Gentile Galimberti,
scriveva nel 1968 Robert de Montvalon: “I popoli si avvicinano sempre di più e questo ci spaventa. Scopriamo infatti che colui che si avvicina a noi è sempre diverso dall’immagine che ce n’eravamo fatta nei nostri sogni di viaggio. Egli è già troppo vicino per ciò che ha di diverso da noi, è ancora troppo lontano per ciò ha di simile a noi”. Forse è solo troppo povero per accostarsi alla nostra ricchezza e ha troppa speranza per accostarsi alla nostra sfiducia.
Fabrizio Floris
Caro Floris,
quello che lei scrive e che trascrive è verità profonda e attuale. Molto dell’inquietudine e delle ripulse che scuotono il mondo viene da queste trasfusioni umane che stanno cambiando il volto etnico di tanti Paesi. Così come la guerra fa emergere il meglio e il peggio dell’umanità (eroismo e crudeltà, sofferenza e soccorso, massacri e martìri…) anche queste ondate migratorie hanno attizzato il peggio e il meglio: da una parte una xenofobia che nei casi peggiori arriva alla violenza; dall’altra parte tante iniziative di volontariato (ed è il volontariato uno dei pochi gioielli della nostra corona) per l’assistenza agli immigrati.
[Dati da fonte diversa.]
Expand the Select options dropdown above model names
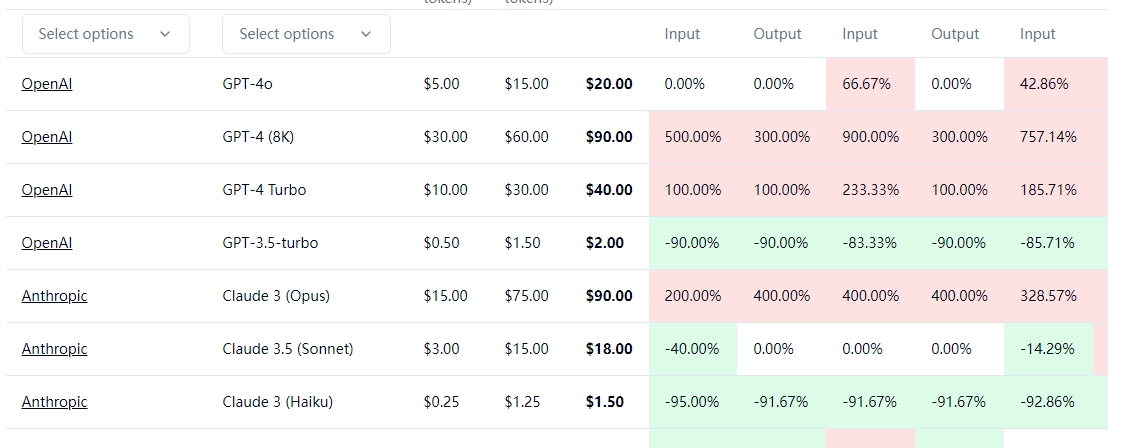Image resolution: width=1128 pixels, height=448 pixels. [x=306, y=34]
Ho parlato di inquietudine e di ripulse. Le ripulse appartengono alla patologia dell’anima, l’inquietudine alla fisiologia: il “diverso” è sempre qualcosa che mina le certezze e sconvolge l’abitudine, quella coltre che dà sicurezza al vivere quotidiano. Lo tsunami populistico che sale in America e in Europa ha più di una ragione, ma non ultima è quella “inquietudine”. La gente urta nel “diverso”, vorrebbe forse tornare al passato ma sente più o meno confusamente che non è possibile (un ex segretario generale delle Nazioni Unite, Kofi Annan, ha detto che opporsi alla globalizzazione è come opporsi alla legge di gravità) e si rifugia allora nel voto di protesta, anche se i movimenti populistici o anti-sistema sono più bravi nel convogliare le frustrazioni che nel proporre soluzioni.
Basta consolarsi col proverbio siciliano - “Calati juncu chi passa la china” (”Piegati giunco finché non è passata la piena”) - , accettare queste difficoltà in attesa di tempi migliori? No, non è abbastanza. Le ferite al tessuto sociale non si rimarginano facilmente e la pressione migratoria può solo essere contenuta, non invertita. C’è solo da sperare che - e operare affinché - il nostro “peggio” diventi “meno peggio” e il nostro “meglio” diventi “più meglio”.